With the new NAFTA now official, some aspects of the auto industry may yet find Mexico as attractive to build as it ever was.
German automakers manufacturing in the U.S. met with President Trump on Tuesday. Details of the meeting were not released. It was supposedly impromptu, with facetime between Trump and senior executives from BMW, Daimler, and VW.
“Tariff Man” Trump is still threatening to slap tariffs on auto imports from Europe, citing U.S. trade deficits with those nations. Economic advisers were meeting with the threesome to discuss investment opportunities in the U.S., including in manufacturing and research and development. But new tariffs are putting all of this at risk.
Eroding trade negotiations with Europe, coupled with steel and aluminum tariffs, have increased the cost of making cars in the United States. In mid-November, BMW’s top executives in South Carolina announced that they planned to open another SUV production line in China. The company already had begun producing some X3 SUVs in China for sale in that country. SUV production was once the exclusive province of BMW’s Spartanburg, South Carolina, plant, which produces over 1,000 BMW sport utility vehicles per day.
Spartanburg is a class, small American city of under 50,000 inhabitants. It doesn’t have skyscrapers and famous universities. It has three-story buildings and downtowns run by local businesses, not multinationals. A BMW exit is bad news.
General Motors announced last week that it was closing five plants in Michigan next year. Thousands of middle-income, blue-collar jobs will be lost.
Trump lambasted the American automaker and wondered out loud if the U.S. should ask for its bailout money back, given during the Great Recession.
Trump also has an animus towards German automakers, especially if they are making them in Germany. According to Panjiva, the trade data unit of S&P Global Market Intelligence, German automotive exports to the U.S. were worth $21.7 billion in the 12 months ending September 30, or 12% of the total, after having already fallen by 5.7% on a year earlier.
All three Germany automakers are American manufacturers, too, producing cars under either their namesake marques or subsidiaries here in the U.S. The problem is that leaves them exposed to potential duties on U.S. imports of parts. For example, Daimler imports from Germany most of the parts used in its Made in the USA sport utility vehicles.
The companies have responded to the risk of tariffs, as well as underlying sales growth, by increasing their parts supplies to the U.S., something that would be music to Trump’s ears.
U.S. imports by Daimler from Germany surged 32.7% higher in the three months to October 31 on a year earlier. But Volkswagen’s imports rose a modest 5.5%.

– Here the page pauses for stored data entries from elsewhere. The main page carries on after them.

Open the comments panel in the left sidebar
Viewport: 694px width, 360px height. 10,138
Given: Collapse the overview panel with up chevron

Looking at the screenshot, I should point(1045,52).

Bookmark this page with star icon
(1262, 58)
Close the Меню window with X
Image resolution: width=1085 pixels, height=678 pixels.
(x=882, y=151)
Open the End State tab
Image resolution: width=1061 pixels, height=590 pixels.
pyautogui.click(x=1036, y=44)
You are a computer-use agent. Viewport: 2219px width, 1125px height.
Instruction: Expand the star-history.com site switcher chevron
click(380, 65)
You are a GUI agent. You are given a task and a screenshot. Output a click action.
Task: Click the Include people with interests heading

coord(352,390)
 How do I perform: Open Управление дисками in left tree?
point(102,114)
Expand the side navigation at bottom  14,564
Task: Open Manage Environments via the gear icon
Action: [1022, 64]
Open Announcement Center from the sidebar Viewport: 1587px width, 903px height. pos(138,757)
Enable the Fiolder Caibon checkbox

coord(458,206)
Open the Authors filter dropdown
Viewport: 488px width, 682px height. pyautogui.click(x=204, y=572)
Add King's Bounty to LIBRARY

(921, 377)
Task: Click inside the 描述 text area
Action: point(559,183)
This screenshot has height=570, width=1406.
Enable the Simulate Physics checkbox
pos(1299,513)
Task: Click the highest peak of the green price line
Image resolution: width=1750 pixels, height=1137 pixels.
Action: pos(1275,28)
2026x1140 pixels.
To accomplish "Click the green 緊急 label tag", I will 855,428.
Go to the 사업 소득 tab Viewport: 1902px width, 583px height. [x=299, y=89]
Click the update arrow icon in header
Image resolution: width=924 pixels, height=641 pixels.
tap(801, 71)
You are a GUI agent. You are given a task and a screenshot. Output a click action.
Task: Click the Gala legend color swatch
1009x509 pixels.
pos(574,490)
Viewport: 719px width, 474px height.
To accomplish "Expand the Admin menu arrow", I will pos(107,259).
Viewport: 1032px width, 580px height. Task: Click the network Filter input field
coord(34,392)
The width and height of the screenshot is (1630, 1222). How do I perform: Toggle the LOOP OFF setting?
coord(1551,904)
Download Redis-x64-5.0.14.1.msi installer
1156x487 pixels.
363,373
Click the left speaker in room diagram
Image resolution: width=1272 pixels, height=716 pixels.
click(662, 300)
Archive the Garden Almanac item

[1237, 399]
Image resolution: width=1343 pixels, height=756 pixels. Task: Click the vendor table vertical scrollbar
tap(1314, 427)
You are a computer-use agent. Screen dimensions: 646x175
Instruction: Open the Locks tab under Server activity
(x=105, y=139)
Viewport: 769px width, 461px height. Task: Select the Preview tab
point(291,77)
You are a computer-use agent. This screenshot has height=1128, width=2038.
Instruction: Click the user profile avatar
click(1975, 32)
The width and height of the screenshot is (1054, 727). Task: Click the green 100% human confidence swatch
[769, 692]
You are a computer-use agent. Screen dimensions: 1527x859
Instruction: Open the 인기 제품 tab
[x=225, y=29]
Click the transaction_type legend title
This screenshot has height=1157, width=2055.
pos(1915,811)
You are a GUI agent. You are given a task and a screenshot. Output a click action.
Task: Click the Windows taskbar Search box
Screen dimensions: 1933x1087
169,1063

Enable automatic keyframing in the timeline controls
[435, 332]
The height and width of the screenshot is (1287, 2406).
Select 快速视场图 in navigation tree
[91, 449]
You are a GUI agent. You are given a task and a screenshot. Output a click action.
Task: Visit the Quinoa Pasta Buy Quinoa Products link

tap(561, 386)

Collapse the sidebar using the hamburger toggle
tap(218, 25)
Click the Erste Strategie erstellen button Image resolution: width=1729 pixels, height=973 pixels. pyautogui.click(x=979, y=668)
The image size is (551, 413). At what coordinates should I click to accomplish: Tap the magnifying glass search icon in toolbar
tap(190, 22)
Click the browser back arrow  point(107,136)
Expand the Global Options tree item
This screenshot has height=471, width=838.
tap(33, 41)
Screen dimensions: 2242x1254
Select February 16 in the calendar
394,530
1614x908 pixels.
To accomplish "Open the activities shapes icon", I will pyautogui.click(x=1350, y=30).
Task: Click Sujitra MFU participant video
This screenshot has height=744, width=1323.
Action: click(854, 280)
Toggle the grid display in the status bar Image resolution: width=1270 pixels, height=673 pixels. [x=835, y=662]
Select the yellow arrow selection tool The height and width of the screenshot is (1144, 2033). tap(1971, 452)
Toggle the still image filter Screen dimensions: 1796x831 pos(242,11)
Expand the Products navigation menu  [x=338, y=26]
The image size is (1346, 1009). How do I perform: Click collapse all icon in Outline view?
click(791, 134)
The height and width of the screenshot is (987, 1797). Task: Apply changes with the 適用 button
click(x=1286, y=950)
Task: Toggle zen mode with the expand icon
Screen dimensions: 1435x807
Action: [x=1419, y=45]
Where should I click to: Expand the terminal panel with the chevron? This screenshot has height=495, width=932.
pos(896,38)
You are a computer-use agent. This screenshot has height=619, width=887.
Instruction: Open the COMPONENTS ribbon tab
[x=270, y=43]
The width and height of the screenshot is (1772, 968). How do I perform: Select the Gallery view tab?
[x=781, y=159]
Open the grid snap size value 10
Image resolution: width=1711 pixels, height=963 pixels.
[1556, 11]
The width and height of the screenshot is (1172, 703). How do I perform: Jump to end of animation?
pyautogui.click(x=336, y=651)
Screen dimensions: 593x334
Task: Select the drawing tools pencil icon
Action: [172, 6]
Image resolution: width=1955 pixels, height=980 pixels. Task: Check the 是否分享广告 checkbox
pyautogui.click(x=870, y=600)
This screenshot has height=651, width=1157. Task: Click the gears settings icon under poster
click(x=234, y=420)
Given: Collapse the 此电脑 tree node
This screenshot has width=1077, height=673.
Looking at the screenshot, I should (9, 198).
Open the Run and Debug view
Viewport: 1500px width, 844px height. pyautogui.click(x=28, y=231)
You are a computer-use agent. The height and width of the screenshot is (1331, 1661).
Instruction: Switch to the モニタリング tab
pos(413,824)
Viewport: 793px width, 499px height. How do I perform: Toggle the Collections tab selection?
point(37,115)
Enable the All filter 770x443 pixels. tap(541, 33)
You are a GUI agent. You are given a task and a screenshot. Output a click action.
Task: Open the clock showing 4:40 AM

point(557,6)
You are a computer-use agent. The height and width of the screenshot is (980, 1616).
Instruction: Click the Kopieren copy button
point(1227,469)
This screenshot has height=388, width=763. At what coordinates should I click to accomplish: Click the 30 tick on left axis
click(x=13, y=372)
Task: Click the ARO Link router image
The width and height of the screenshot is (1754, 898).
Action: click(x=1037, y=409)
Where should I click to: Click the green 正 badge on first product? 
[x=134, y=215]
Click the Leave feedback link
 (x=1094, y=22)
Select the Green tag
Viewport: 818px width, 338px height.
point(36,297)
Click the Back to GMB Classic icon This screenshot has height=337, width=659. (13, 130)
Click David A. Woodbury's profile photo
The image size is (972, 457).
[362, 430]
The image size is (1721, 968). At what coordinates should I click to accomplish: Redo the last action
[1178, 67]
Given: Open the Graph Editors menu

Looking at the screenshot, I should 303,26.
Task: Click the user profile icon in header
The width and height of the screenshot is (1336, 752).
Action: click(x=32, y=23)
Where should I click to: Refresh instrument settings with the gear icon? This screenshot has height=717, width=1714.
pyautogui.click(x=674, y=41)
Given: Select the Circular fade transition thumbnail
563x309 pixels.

“One alternative the three might take would be to shift production to Mexico to take advantage of lower labor costs to compensate for U.S. tariff hikes,” says Chris Rogers, director of Panjiva research. That would not be music to Trump’s ears.
The new NAFTA rules of origin requirements would be particularly easy for Volkswagen, which already produced $13.9 billion of vehicles for export, of which 48.2% went to the U.S., in the 12 months to October 31. That would allow it to reduce production at its Chattanooga, Tennessee, facilities.
“EU exporters should, in theory, be exempt from any new duties while free trade agreement negotiations are carried out between the U.S. and the EU,” Rogers says.
Trump agreed to a trade truce with China during the G20 in Buenos Aires on Saturday. So far, nothing has come up about a similar truce with Europe. Automotive exports are front and center. With GM already laying off workers in Detroit and BMW now making more SUVs in China, Trump needs to hope that the higher labor rates required in NAFTA 2.0 for Mexican auto workers do not turn autoworkers on to Mexico, and turn them off to the United States. Such a move would be the opposite of what “tariff man” Trump had hoped for in his first major trade deal revamp as President.